- PROBLEM TO WORK ON
From the first record to the last, write each one out again exactly.

- MATERIAL FOR THIS EXERCISE
......

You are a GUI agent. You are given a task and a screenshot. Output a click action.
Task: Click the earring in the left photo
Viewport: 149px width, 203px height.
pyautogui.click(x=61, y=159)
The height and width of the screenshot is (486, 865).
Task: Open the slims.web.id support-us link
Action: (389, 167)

......

- RESPONSE TO THE TASK
You are a GUI agent. You are given a task and a screenshot. Output a click action.
Task: Click the earring in the left photo
Viewport: 149px width, 203px height.
pyautogui.click(x=61, y=159)
The height and width of the screenshot is (486, 865).
Task: Open the slims.web.id support-us link
Action: (389, 167)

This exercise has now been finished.